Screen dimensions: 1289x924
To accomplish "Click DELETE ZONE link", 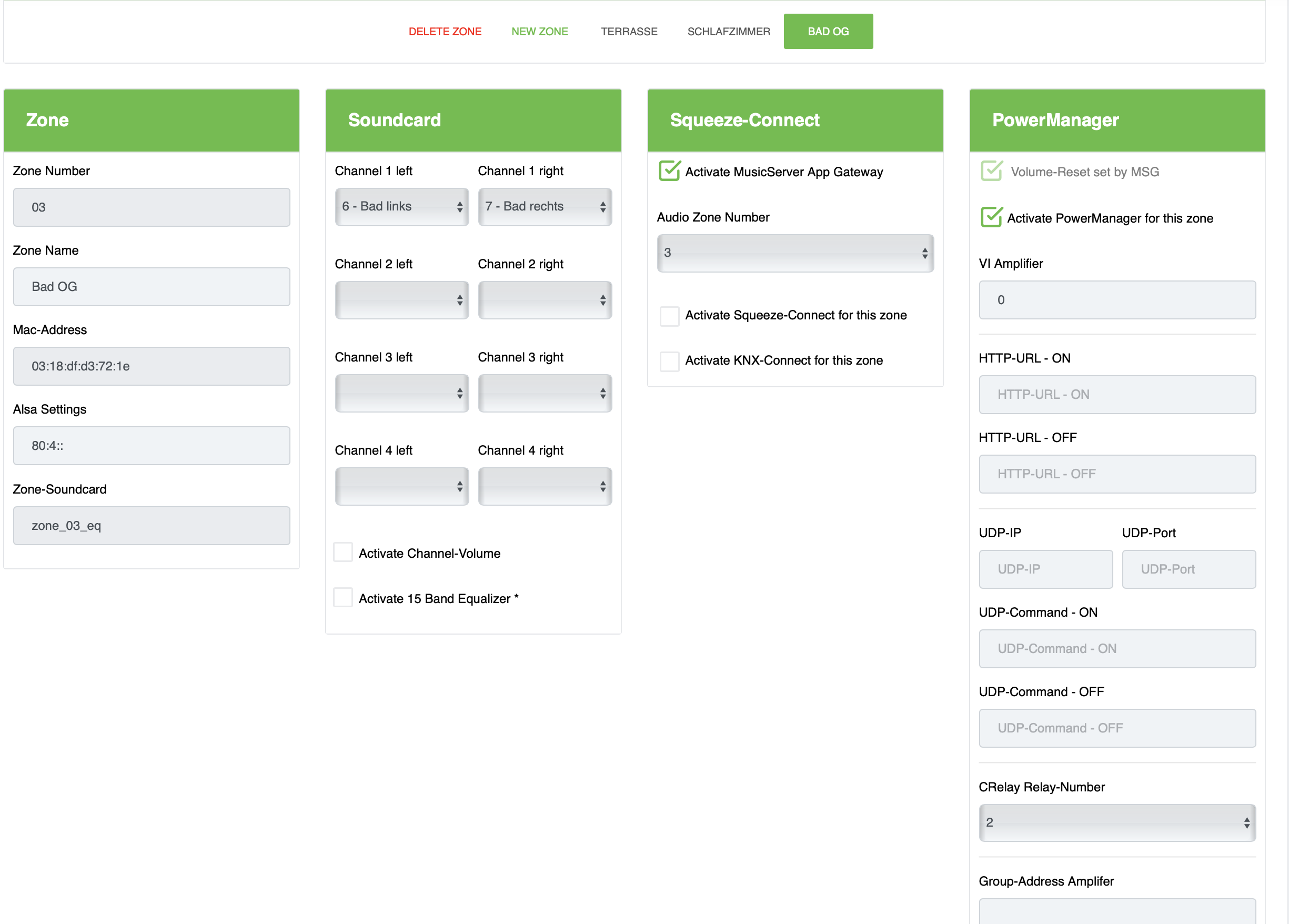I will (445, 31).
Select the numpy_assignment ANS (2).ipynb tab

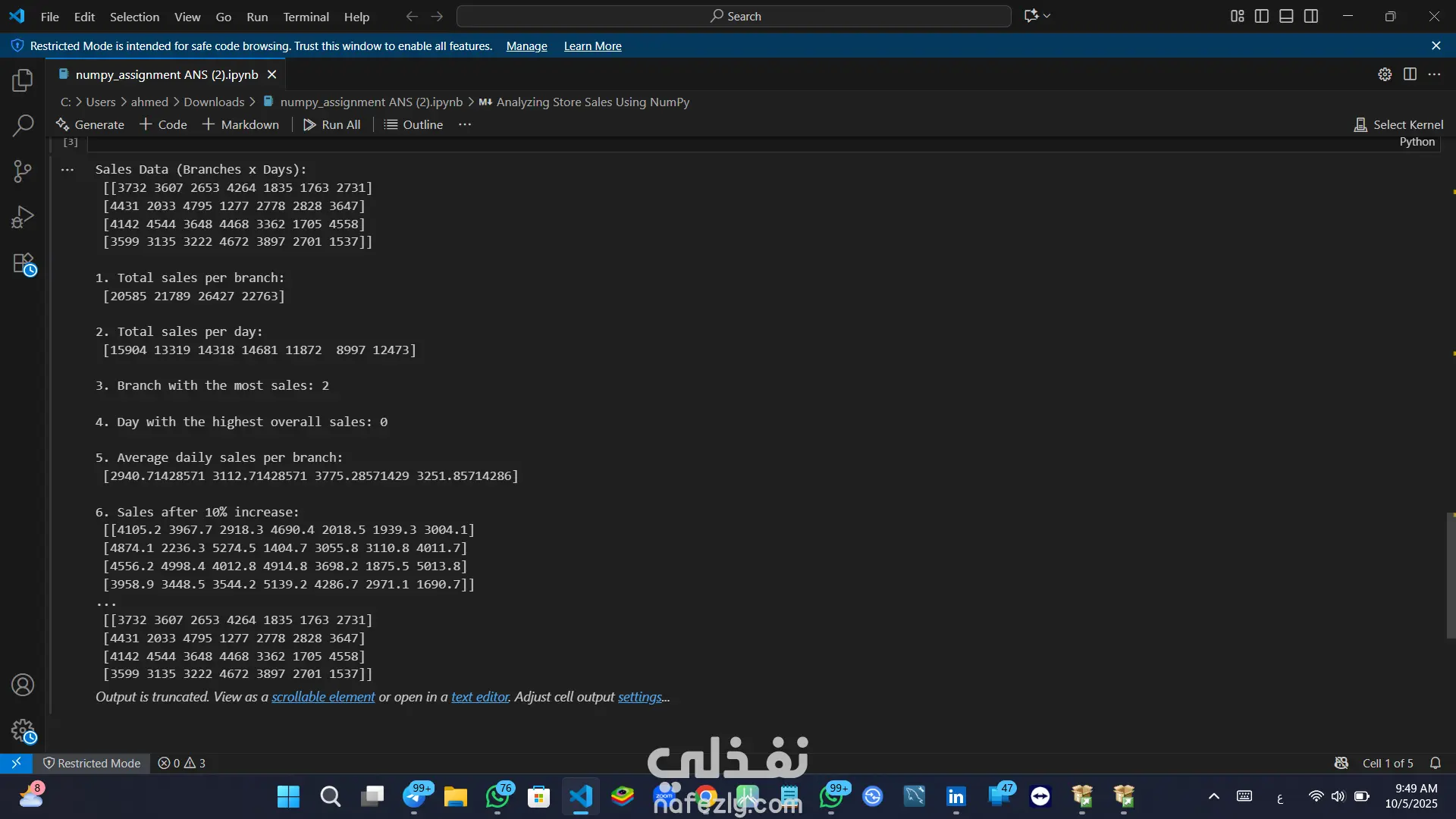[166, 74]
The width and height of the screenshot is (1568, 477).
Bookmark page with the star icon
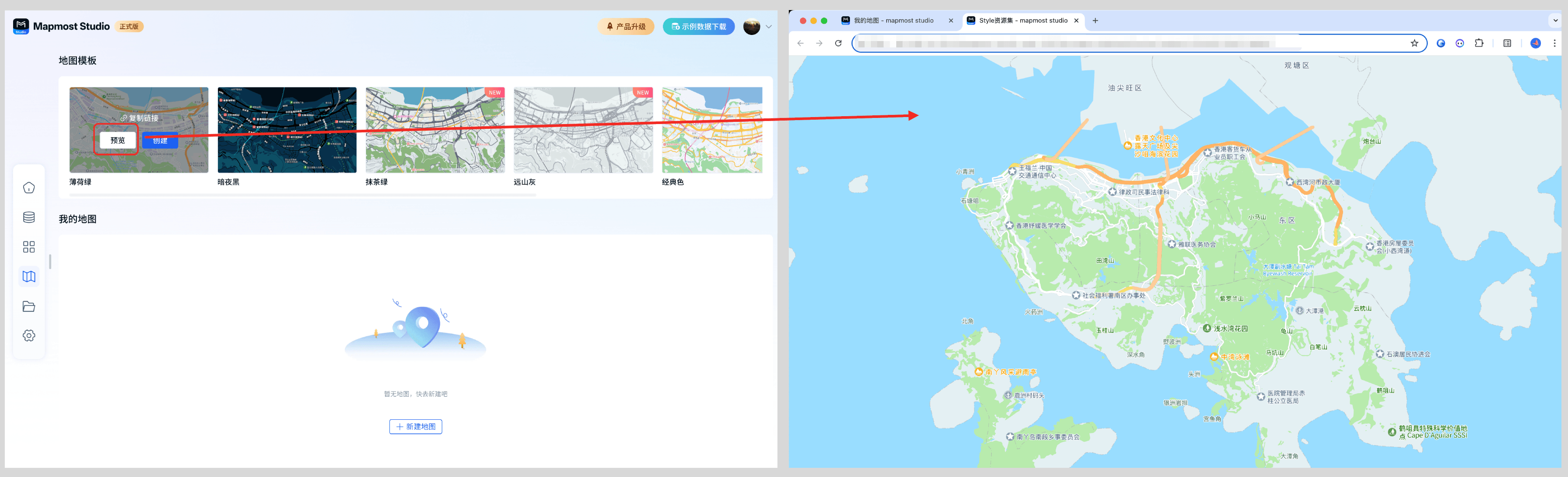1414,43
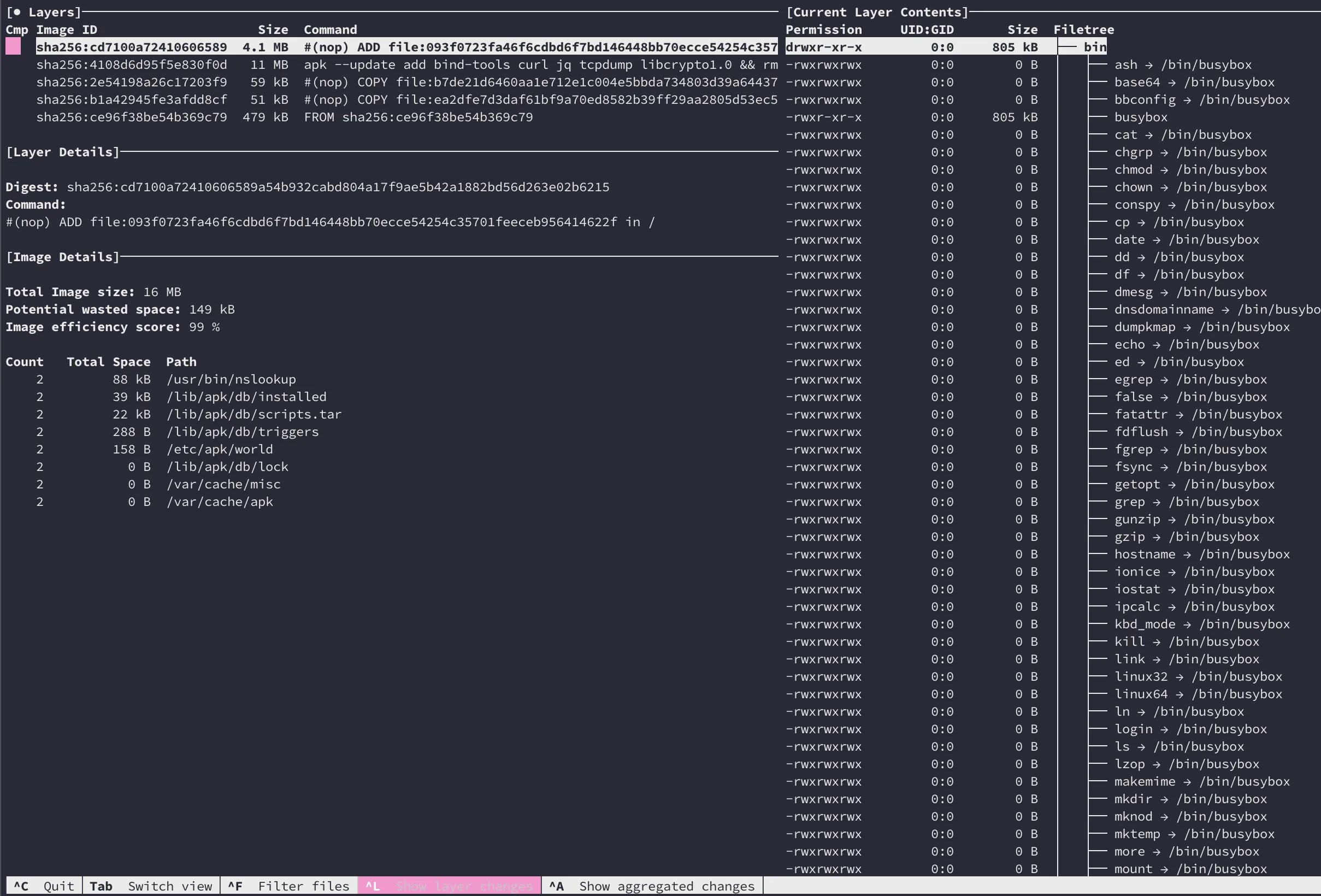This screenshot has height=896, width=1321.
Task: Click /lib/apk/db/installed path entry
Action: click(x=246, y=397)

> **Task goal**:
Only the lines from the one containing "The width and" through the last line of the entries, both included, should be repeated exactly, and the pictures should be left out.

> **Task answer**:
The width and height of the screenshot is (1568, 477).
Bookmark page with the star icon
1414,43
This screenshot has height=896, width=1321.
Task: Click /lib/apk/db/installed path entry
Action: click(x=246, y=397)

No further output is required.